BEGIN Provided passage

Film Comparison of The Company of Wolves and Snow White and the Huntsman

Victoria Draper

12 October 2019

While The Company of Wolves is an examination of the horrors within the adolescent female’s psychosexual development, Snow White and the Huntsman is an examination of the mother’s psyche: her realization of age, and the fear of death and being replaced. Both define the realization of womanhood as developing through stages of repression, violence, and release (menstruation) to finally achieve their sexual awakening.

In Snow White and the Huntsman, the first interaction between the stepmother, Ravenna, and Snow White is when Snow White compliments her beauty. This scene introduces the competition between women for their beauty by showing the youthful girl beside the aged woman. And, like in The Company of Wolves, the aged woman is the antagonistic force.

The Company of Wolves starts with a beautiful young woman bullying her kid sister, Rosalie, calling her a “pest” through the locked door while Rosalie fusses from a nightmare (Company 3:22). This beginning scene establishes the antagonistic force as the sister, but is later represented as the grandmother.

There is no show of animosity from Ravenna until she walks down the aisle and realizes that everyone is looking at Snow White trailing behind, instead of her. This scene summarizes the psychology of Ravenna throughout the entirety of the movie by showing the assumption of power, her obsession with beauty, and the unexpected fall caused by her obsession.

END Provided passage
BEGIN Data provided

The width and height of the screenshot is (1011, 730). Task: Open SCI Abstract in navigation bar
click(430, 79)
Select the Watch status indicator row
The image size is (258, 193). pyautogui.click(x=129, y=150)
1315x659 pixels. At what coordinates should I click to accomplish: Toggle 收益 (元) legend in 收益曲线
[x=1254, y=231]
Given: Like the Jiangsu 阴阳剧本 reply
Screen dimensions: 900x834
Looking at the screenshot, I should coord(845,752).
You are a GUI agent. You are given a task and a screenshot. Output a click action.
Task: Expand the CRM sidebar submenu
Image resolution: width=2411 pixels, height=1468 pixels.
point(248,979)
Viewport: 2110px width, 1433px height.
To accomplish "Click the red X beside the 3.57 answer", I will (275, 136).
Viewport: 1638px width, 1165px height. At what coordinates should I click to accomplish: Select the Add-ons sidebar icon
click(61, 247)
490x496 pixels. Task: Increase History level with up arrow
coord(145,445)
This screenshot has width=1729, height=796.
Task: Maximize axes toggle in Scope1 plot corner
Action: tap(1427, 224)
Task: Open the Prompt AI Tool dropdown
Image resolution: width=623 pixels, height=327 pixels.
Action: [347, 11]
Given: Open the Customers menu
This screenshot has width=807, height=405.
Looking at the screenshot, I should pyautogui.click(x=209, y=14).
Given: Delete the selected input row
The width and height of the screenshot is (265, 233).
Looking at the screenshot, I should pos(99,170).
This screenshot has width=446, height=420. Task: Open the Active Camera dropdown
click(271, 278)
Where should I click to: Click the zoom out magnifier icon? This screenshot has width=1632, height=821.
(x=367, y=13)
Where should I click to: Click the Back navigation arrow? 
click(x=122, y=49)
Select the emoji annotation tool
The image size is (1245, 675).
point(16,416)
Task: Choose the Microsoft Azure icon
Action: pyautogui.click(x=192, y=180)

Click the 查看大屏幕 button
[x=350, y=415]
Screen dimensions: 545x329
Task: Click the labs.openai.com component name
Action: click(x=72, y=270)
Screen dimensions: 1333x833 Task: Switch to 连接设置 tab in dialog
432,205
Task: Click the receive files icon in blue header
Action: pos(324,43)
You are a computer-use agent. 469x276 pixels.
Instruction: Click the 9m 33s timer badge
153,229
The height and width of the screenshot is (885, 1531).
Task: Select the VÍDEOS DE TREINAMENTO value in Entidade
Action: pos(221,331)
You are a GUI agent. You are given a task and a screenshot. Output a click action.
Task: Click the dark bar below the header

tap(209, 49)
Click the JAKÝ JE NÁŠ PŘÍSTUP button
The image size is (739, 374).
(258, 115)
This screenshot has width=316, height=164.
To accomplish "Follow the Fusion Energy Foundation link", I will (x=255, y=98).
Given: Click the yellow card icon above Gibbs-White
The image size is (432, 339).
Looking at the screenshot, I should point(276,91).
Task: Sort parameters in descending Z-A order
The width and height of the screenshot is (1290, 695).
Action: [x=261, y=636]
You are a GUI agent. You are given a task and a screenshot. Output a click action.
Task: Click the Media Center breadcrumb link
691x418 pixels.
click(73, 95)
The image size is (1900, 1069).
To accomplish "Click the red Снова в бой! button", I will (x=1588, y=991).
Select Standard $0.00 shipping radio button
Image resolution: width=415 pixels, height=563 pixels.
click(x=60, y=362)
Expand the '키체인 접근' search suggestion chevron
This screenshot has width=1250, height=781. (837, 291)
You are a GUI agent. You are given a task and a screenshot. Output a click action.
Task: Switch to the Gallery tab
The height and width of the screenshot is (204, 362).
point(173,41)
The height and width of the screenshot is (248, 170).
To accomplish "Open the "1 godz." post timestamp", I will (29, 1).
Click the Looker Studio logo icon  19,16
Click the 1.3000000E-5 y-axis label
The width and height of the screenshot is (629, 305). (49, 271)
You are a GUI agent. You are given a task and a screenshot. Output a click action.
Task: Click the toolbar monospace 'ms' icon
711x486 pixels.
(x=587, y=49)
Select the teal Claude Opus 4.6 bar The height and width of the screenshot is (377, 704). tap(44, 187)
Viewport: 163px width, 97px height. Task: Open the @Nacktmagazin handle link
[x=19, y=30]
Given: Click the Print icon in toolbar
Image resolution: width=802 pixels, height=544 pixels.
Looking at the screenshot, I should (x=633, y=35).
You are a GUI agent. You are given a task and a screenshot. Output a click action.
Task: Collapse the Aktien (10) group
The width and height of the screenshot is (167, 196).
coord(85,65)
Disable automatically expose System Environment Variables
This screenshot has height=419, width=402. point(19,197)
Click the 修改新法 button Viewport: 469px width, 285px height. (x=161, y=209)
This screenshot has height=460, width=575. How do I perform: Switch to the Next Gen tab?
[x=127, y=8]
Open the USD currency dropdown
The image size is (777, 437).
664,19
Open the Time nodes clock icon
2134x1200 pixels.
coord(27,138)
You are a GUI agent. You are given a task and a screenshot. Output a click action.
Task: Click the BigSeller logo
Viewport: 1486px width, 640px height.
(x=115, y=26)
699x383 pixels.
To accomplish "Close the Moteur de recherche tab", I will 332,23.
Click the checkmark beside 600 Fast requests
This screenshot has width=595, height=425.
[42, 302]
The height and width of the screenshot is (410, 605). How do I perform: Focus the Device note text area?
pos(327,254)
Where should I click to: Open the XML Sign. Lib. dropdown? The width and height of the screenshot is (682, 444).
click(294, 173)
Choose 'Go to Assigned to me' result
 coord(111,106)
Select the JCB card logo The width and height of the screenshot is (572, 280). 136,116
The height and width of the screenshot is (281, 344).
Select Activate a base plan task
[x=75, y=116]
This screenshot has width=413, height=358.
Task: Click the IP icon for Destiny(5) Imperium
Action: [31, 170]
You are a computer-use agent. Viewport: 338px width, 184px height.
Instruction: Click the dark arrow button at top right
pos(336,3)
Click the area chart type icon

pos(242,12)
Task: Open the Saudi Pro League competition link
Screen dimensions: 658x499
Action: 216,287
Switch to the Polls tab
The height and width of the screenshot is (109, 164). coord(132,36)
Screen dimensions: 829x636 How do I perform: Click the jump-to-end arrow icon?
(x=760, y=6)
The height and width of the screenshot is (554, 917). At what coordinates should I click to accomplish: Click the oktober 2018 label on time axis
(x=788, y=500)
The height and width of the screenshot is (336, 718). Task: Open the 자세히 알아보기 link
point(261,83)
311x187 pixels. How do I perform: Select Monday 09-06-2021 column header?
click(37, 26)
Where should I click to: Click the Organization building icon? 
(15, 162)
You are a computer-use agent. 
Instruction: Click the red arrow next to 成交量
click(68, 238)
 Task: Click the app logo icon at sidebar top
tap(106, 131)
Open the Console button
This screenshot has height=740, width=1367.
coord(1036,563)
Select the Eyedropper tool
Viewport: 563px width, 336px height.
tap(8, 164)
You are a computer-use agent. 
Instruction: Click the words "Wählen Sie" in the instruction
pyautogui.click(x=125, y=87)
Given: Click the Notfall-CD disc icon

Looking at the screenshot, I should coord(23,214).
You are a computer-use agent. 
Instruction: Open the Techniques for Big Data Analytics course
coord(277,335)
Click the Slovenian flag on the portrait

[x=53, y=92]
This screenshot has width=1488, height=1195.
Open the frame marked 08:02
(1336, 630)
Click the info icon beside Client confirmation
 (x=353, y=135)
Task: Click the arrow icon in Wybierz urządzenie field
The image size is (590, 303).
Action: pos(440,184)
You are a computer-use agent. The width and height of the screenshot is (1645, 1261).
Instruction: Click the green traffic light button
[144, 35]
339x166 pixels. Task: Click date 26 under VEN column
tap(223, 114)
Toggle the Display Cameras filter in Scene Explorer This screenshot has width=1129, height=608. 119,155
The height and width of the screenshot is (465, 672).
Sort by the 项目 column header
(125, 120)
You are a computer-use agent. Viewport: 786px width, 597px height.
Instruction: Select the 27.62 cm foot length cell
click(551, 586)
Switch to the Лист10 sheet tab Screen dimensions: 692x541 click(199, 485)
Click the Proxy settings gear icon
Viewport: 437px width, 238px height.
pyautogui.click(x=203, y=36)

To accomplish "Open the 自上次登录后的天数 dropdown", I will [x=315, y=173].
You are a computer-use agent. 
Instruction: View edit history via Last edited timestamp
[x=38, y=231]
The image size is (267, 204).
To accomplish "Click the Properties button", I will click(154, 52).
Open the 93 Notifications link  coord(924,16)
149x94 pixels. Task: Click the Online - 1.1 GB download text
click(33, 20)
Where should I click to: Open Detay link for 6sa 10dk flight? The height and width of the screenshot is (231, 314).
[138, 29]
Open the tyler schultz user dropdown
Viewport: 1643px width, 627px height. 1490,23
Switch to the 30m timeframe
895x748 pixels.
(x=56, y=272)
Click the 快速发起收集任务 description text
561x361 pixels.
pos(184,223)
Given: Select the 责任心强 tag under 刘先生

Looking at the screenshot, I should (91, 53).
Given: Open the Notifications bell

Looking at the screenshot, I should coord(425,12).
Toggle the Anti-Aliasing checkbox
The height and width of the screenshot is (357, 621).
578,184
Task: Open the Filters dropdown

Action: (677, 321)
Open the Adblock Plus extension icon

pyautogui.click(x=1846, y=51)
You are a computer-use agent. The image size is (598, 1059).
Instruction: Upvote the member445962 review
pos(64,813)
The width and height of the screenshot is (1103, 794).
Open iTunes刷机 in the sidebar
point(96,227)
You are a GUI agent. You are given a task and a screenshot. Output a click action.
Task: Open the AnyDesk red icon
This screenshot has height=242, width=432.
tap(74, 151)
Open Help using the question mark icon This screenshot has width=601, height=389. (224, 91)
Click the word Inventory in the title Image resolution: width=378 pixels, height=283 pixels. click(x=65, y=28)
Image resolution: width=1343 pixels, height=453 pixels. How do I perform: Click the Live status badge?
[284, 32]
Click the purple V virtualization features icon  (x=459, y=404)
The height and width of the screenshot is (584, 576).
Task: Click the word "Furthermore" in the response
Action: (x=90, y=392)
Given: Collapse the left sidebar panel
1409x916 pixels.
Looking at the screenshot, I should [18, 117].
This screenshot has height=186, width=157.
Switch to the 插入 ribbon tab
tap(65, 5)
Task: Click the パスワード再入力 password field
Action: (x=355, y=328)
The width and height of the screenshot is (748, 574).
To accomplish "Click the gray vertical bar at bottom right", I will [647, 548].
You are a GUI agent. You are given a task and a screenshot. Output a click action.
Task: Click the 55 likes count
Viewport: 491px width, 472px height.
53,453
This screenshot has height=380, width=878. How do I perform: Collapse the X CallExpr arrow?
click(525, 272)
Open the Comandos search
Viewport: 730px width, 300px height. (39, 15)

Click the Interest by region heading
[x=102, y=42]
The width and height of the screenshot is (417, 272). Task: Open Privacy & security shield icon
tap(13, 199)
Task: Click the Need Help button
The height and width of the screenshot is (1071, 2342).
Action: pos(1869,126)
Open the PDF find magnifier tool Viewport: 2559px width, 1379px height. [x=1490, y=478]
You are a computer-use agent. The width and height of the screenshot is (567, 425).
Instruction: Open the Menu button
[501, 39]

END Data provided

◆ **Exercise tasks**
1 – In the film comparison, what does the young woman call her kid sister Rosalie through the locked door?
2 – Reproduce the stretch of the rows that opens with the line containing "Where should I click to: Click the Back" and closes with the line containing "Click the Looker", with both of those lines included.

◆ **Results in order**
1 – She calls her a “pest.”

2 –
Where should I click to: Click the Back navigation arrow? 
click(x=122, y=49)
Select the emoji annotation tool
The image size is (1245, 675).
point(16,416)
Task: Choose the Microsoft Azure icon
Action: pyautogui.click(x=192, y=180)

Click the 查看大屏幕 button
[x=350, y=415]
Screen dimensions: 545x329
Task: Click the labs.openai.com component name
Action: click(x=72, y=270)
Screen dimensions: 1333x833 Task: Switch to 连接设置 tab in dialog
432,205
Task: Click the receive files icon in blue header
Action: pos(324,43)
You are a computer-use agent. 469x276 pixels.
Instruction: Click the 9m 33s timer badge
153,229
The height and width of the screenshot is (885, 1531).
Task: Select the VÍDEOS DE TREINAMENTO value in Entidade
Action: pos(221,331)
You are a GUI agent. You are given a task and a screenshot. Output a click action.
Task: Click the dark bar below the header

tap(209, 49)
Click the JAKÝ JE NÁŠ PŘÍSTUP button
The image size is (739, 374).
(258, 115)
This screenshot has width=316, height=164.
To accomplish "Follow the Fusion Energy Foundation link", I will (x=255, y=98).
Given: Click the yellow card icon above Gibbs-White
The image size is (432, 339).
Looking at the screenshot, I should point(276,91).
Task: Sort parameters in descending Z-A order
The width and height of the screenshot is (1290, 695).
Action: [x=261, y=636]
You are a GUI agent. You are given a task and a screenshot. Output a click action.
Task: Click the Media Center breadcrumb link
691x418 pixels.
click(73, 95)
The image size is (1900, 1069).
To accomplish "Click the red Снова в бой! button", I will (x=1588, y=991).
Select Standard $0.00 shipping radio button
Image resolution: width=415 pixels, height=563 pixels.
click(x=60, y=362)
Expand the '키체인 접근' search suggestion chevron
This screenshot has width=1250, height=781. (837, 291)
You are a GUI agent. You are given a task and a screenshot. Output a click action.
Task: Switch to the Gallery tab
The height and width of the screenshot is (204, 362).
point(173,41)
The height and width of the screenshot is (248, 170).
To accomplish "Open the "1 godz." post timestamp", I will (29, 1).
Click the Looker Studio logo icon  19,16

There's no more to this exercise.